As seen many times here at Lost in Translation, classic works of fantasy, including myths and fairy tales, are modern fodder for the Hollywood adaptation engine. Fantasy, whether classic or urban is everywhere – television, silver screen, books, video games. The major influence for many of these is JRR Tolkien. The influence may not be direct; many fantasy video games can trace their roots back to Dungeons & Dragons; but, D&D‘s creators looked at, among other writers, Tolkien for world creating and game design.
The above-mentioned influence came mainly from Tolkien’s The Lord of the Rings, but before the epic was a children’s story about a hobbit who reluctantly went on an adventure. The Hobbit, or There and Back Again followed Bilbo Baggins as he gets manipulated into joining thirteen dwarves in a quest to recover their homeland. Along the way, Bilbo discovers that he is more than what he appears to be, outwits trolls, and wins a game of riddles, and finds a magical ring. Middle Earth is presented as both being wondrous and dangerous.
After the success of his Lord of the Rings, Peter Jackson was signed on to produce an adaptation of The Hobbit. Originally to be done as one movie, the script grew to the point where two, then three movies would have to be made. The Hobbit: An Unexpected Journey was filmed in 3D at 48 frames per second, double the usual frame rate, though standard viewing was also released.
The new Hobbit does its best to stay close to the original story. Some characters from Lord of the Rings make cameos, particularly during the framing sequence.* CGI is evident, but not blatant. Care was taken to make sure each dwarf had an unique appearance. Magic is treated as wondrous and dangerous. The whimsy from The Hobbit, or There and Back Again is kept and is welcome at a time where most fantasies have gone dark and gritty. The story is treated as a personal one for Bilbo instead of the epic that the Lord of the Rings movies were.

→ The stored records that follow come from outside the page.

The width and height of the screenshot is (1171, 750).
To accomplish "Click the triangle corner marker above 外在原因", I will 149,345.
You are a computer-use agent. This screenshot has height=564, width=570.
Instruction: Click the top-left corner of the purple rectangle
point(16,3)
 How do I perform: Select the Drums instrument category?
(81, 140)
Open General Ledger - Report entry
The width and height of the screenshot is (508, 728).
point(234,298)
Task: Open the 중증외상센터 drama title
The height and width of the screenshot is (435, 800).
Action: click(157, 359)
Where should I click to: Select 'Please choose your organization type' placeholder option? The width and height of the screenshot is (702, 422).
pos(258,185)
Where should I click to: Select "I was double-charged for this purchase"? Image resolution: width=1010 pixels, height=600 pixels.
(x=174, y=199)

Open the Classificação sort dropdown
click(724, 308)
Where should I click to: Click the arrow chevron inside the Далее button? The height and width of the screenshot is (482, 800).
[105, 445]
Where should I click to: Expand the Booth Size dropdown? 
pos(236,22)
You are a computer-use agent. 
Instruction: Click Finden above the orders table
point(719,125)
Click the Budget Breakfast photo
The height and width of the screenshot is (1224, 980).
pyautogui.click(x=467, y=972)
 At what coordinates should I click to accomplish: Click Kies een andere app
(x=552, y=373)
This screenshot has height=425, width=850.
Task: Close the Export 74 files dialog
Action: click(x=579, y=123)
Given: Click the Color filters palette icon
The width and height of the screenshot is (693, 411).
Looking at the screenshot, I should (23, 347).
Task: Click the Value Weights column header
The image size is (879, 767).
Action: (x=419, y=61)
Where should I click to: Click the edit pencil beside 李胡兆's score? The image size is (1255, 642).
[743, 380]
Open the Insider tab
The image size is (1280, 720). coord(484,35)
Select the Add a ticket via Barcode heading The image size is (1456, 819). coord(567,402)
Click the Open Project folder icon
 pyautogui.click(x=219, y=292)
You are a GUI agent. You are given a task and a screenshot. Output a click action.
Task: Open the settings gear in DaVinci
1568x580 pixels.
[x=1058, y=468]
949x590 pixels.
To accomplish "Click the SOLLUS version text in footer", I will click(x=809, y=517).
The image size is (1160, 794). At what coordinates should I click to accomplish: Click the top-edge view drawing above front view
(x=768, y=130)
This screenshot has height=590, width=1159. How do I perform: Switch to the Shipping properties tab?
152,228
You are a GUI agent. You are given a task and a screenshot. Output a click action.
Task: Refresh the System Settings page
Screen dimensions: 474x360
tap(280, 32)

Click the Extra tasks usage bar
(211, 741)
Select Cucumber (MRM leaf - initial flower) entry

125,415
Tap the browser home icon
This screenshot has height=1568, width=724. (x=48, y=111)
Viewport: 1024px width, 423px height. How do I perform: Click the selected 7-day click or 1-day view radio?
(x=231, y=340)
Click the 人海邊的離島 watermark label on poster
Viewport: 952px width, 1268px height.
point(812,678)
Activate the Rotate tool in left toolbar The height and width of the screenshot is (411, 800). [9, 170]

However, some characters and scenes were added. A meeting between Gandalf, Saruman, and Galadriel that helps relate where The Hobbit stands relative to Lord of the Rings was never in the novel, with both Saruman and Galadriel being imports to the movie. Similarly, the framing device at the start of the film is set at the beginning of Fellowship of the Rings. The additions are understandable; tying the movie into the previous LotR trilogy enhances continuity, and having a movie without a woman in it is unthinkable to studios today.
Fans were already muttering about the novel being turned into a trilogy. Breaking the story into three parts, however, is one of the best ways to ensure that very little gets cut; the only other option is to turn the novel into a television mini-series. Television, though, doesn’t get the budget needed to do all the special effects or get the cast.
Ultimately, this is the best live-action adaptation possible with current technologies and will be enough for the casual fan and the fan drawn in by the Lord of the Rings movies, but will still leave hardcore fans of the original story cold.
Next time, continuing the Avengers Adaptation.
* It appears that Jackson is assuming that people have seen /Lord of the Rings/ but haven’t read The Hobbit.